As in figure skating, karate competitions are judged by a panel of individuals. They give competitors points based on how well they perform specific movements and routines. Leiker believes personal prejudice plays a part in some of the scoring —geographical ties sometimes make it difficult, say, for a Kansas City kid to win in a place like Texas. “He should have won three world titles in Florida, but sometimes things work against you,” Leiker says.
“Some judges just flat cheat,” says Jarrett. “I’ve learned that some days you’re just going to get the shaft. If it happens, it happens.”
Losing can be as important as winning when it comes to raising a competitor. Leiker says his son has learned that it’s not the end of the world when you lose.
Still, warning signs flash and sirens sound in my head when I hear of a parent squandering 80 percent of the family’s weekends traveling the country to compete in youth sports. Is Leiker an out-of-control dad spending thousands of dollars dragging his teen-age son across the country just so he can hang a banner in front of his karate school trumpeting the success of his most prized pupil?
“It was Jarrett’s choice,” Leiker says flatly.
After pondering whether he’d try out for the football team or continue his quest for another world title, Jarrett decided to forgo football for another season. “I asked myself ‘What do you want more?’ I decided I wanted to finish the year out and work hard for my goal of another world title.
“I don’t think the travel is too much at all,” he adds. “There is always a new lesson to be learned at each competition. There are a lot of positives about traveling to all the cities I’ve been to.”
One of those positives, Bob says, is that Jarrett has been exposed to many races and cultures. “My kid doesn’t know what it means to be a racist,” Leiker says. “He has friends in all cultures.”

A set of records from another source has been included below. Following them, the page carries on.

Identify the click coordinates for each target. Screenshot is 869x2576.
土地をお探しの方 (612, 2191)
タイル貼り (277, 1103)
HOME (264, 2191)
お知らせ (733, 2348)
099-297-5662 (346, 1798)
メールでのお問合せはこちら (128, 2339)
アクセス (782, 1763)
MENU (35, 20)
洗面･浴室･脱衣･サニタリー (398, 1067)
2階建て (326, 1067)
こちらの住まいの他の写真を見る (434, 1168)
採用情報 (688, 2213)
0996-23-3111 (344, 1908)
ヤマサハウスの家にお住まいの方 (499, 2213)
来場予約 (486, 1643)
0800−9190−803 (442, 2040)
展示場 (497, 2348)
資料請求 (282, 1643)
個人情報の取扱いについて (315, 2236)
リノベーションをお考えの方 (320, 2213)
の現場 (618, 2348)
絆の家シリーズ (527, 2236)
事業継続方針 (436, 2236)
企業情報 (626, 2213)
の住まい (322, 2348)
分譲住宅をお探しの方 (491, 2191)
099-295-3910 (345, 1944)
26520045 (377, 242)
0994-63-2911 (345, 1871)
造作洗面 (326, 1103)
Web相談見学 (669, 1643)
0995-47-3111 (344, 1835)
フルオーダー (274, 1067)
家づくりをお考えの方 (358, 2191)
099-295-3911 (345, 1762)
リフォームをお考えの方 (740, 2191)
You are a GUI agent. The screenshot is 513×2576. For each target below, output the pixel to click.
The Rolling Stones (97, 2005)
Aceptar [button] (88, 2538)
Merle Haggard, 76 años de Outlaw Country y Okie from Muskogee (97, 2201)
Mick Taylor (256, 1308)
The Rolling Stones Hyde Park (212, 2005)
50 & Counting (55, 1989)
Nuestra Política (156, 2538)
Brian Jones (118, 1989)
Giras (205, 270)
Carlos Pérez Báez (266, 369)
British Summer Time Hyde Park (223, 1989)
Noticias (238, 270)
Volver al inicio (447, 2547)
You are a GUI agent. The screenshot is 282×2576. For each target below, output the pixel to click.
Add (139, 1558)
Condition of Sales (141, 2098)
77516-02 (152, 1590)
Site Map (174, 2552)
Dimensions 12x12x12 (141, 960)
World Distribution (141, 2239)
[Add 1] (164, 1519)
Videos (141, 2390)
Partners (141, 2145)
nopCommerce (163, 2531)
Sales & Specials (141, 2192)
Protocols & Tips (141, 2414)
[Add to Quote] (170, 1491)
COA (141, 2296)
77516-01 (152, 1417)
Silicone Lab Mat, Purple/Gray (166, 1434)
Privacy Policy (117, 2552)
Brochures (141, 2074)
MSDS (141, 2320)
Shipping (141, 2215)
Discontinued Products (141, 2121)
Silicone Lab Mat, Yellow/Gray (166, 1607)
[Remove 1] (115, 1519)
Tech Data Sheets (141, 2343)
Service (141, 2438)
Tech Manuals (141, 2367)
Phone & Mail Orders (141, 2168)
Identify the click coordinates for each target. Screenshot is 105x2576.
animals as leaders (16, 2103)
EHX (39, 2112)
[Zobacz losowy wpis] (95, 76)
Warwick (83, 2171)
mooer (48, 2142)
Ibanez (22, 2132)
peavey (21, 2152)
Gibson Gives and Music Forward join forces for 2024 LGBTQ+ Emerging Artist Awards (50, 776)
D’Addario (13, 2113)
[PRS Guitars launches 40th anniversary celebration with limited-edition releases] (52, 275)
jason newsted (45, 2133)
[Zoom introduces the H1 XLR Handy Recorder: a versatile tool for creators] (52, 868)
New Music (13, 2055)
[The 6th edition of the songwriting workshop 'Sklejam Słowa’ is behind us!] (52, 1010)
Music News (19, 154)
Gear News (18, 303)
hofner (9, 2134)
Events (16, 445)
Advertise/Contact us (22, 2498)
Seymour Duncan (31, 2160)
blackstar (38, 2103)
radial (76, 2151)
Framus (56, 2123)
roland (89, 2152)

Joe Cusack, who teaches freshman algebra at Park Hill, has seen firsthand that Jarrett’s frenetic training and travel haven’t hampered his schoolwork. Jarrett maintains a 4.0 grade-point average; one of his goals is an academic college scholarship.
“Jarrett is a very driven student compared to other first-year students,” says Cusack. “He is very concerned about maintaining A-type work and is always aware of where he ranks in the class standings. He is definitely not shy. He likes to get involved and ask questions.”
But in high school, a three-time black-belt world titleholder who maintains a 4.0 GPA and plays in the band can be more of a target than a hero. At least one of Jarrett’s fellow students saw his three karate world titles as a reason to challenge him.
But Jarrett has never had to use creative weaponry against class bullies.
“He had a problem at school with one kid,” says Jarrett’s father. “But they ended up meeting [at a karate competition], and Jarrett out-pointed the kid 15-1. He didn’t have any more problems after that.”
The Olympic games don’t include karate, but there’s hope that the 2008 Summer Olympics in Beijing will accept it as a medal sport. “My ultimate goal is to win an Olympic gold medal,” Jarrett says.
When that time comes around, he will be mentally as well as physically prepared.
“I always compete with the thought that there is no doubt in my mind that I will win,” Jarrett says. “This removes all reason to be nervous.”